Susana Byers is a freelance writer and producer in the film and television industries. She lives in New York City.
























Thursday, November 13, 2025

Friday, August 22, 2025

Mitchell Johnson Exhibition, "Twenty Years in Truro (Selected Paintings 1989-2025)

 

"Six Pickets (hydrangeas)," 2025, 24x30 inches, oil/canvas. (© Mitchell Johnson)

Truro Center for the Arts at Castle Hill in Massachusetts presents Twenty Years in Truro (Selected Paintings 1989-2025), a solo exhibition of paintings by San Francisco Bay Area artist Mitchell Johnson, on view September 3–14, 2025. This is Johnson’s fifth exhibition at Castle Hill, where he teaches a master color class every September.

There have been three watershed moments in Mitchell Johnson’s 45-year painting career: the first, a work trip to France in 1989, the second, his move from New York City to Palo Alto, California in 1990, and the third, an initial painting trip to Cape Cod in 2005. In his own words:

“I followed a very strong hunch that what I needed in 1989 was to leave graduate school and paint alone in France.
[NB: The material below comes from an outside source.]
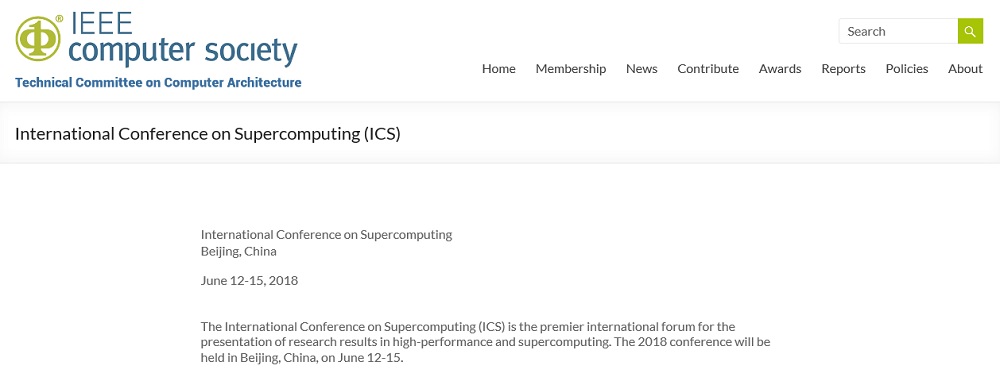Select Reports in the top navigation
Viewport: 1000px width, 377px height.
(843, 69)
It was all my idea, all my doing. In 1990, I was offered a chance to work in the studio of Sam Francis in Palo Alto, California. I didn’t want to leave NYC. I called Sol LeWitt on the phone, hoping he would say that I could join the Wall Drawing Team and stay in NYC. Instead he convinced me that I should move to California. In 2005, the art dealer Sally Munson invited me to visit Chatham, MA, to produce local work for a show she was curating of my European landscapes. My first paintings of Truro, paintings which changed my trajectory, were made because of Sally. Life, especially life in the art world, is an interesting combination of the things you pursue and the things that come your way. California fell into my lap. Truro fell into my lap.”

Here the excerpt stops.